Albéric Bichot agit en sniper : « Cela nous coûte beaucoup (ndlr, environ 15 000 euros), mais le retour apporté par cette opération est formidable. » À ses côtés, un escadron d’une douzaine de fidèles lieutenants, dont l’indispensable Michel Crestanello, présent sur tous les fronts. Le directeur commercial est venu avec femme et enfant pour préparer les morceaux de Comté fournis par Juraflore.
Destination Paris
Organisés en ordre de bataille, les experts des domaines Albert Bichot s’apprêtent à recevoir, le doigt sur la couture, plus de 250 dégustateurs aux origines diverses : cavistes, restaurateurs, particuliers, influenceurs, journalistes, amis de la maison, agents parisiens et même, quelques diplomates… La procession peut alors commencer.
Pour Albert Bichot, le marché de la capitale représente le dixième de son chiffre d’affaires. « Encore trop peu » ne peut s’empêcher de regretter son patron « Albé », qui inscrit ce rapport à la capitale dans une logique de commercialisation raisonnée. Plutôt que de courir seulement après les performances spéculatives au bout du monde, la maison beaunoise veut en effet savoir raison garder. Son grand cru amiral, le Richebourg du Clos Frantin, plafonne ainsi à 600 euros environ. C’est déjà beaucoup pour le commun des mortels, mais finalement tellement peu au regard de ces prix qui flambent de manière in(can)descente dans certains domaines de la Côte-d’Or, jusqu’à en donner le tournis.

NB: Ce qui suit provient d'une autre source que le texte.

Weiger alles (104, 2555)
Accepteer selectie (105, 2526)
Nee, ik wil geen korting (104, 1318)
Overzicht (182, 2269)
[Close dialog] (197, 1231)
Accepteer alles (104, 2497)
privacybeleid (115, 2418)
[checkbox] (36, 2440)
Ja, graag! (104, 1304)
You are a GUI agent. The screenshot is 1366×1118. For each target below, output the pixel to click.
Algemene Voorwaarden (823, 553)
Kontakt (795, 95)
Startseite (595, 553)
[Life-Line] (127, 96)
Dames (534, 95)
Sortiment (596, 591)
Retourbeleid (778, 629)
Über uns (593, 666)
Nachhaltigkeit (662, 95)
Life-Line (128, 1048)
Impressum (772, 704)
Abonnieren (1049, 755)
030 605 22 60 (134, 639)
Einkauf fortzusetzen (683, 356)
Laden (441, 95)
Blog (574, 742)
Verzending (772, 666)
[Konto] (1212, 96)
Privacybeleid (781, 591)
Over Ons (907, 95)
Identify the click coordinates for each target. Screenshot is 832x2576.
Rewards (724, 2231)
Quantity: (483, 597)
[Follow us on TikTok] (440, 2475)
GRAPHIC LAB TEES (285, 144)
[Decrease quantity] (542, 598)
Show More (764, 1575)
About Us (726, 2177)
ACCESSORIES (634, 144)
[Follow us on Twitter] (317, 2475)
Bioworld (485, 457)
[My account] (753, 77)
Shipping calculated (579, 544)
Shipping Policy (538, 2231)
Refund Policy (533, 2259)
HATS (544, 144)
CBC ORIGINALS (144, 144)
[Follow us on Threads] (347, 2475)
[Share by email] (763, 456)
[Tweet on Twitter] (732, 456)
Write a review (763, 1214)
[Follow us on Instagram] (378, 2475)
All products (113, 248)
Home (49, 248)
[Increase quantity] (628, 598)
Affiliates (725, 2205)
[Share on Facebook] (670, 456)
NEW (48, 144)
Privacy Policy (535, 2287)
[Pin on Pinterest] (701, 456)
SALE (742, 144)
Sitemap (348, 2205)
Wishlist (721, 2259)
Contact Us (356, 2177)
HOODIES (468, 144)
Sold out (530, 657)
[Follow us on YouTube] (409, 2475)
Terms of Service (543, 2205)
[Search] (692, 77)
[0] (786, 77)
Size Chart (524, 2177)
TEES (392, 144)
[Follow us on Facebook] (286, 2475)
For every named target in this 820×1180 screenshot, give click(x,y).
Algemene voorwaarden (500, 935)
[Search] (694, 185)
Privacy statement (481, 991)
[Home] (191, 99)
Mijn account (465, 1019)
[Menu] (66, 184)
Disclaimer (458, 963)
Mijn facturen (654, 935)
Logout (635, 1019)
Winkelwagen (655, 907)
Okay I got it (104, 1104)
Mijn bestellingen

Heureusement, nous le soulignons régulièrement, Albert Bichot aime sincèrement la Bourgogne. Ses implications culturelles dans le territoire, comme au sein du salon Livres en vignes, dans le cadre incomparable du Château du Clos de Vougeot, en témoignent. Elles expliquent aussi la présence de certains auteurs familiers de l’événement parmi les grands dégustateurs réunis dans le salon Pompadour.
Cornaille millésime 2023
D’ailleurs, quand on lui parle de la spéculation délirante qui s’empare des grandes bourgognes, Albéric Bichot répond qu’il ne se sent pas toujours « très à l’aise avec le sujet ». Son instinct est salutaire. Si le vin de Bourgogne se comporte comme un produit de luxe, n’oublions pas qu’il est avant tout conçu pour être bu, pas pour être contemplé comme une œuvre d’art exposée dans un musée.
Le sac-cadeau offert aux journalistes présents à la dégustation des domaines Bichot à l’hôtel Le Meurice symbolise cet esprit d’ouverture. À l’intérieur, un livre aux arômes de la ruralité accompagne une bouteille de savigny-les-beaune 2020. Le sang et la sève est le dernier ouvrage en date de l’écrivain morvandiau Didier Cornaille. Il exprime entre ses lignes l’humilité du terroir, loin des artifices d’un monde viticole qui fait régulièrement exploser les enchères des ventes des hospices dont Albéric Bichot est pourtant le plus grand des fidèles. Un bandeau explicite entoure sa couverture : Prix Livres en vignes Albert Bichot 2023. Fin du chapitre.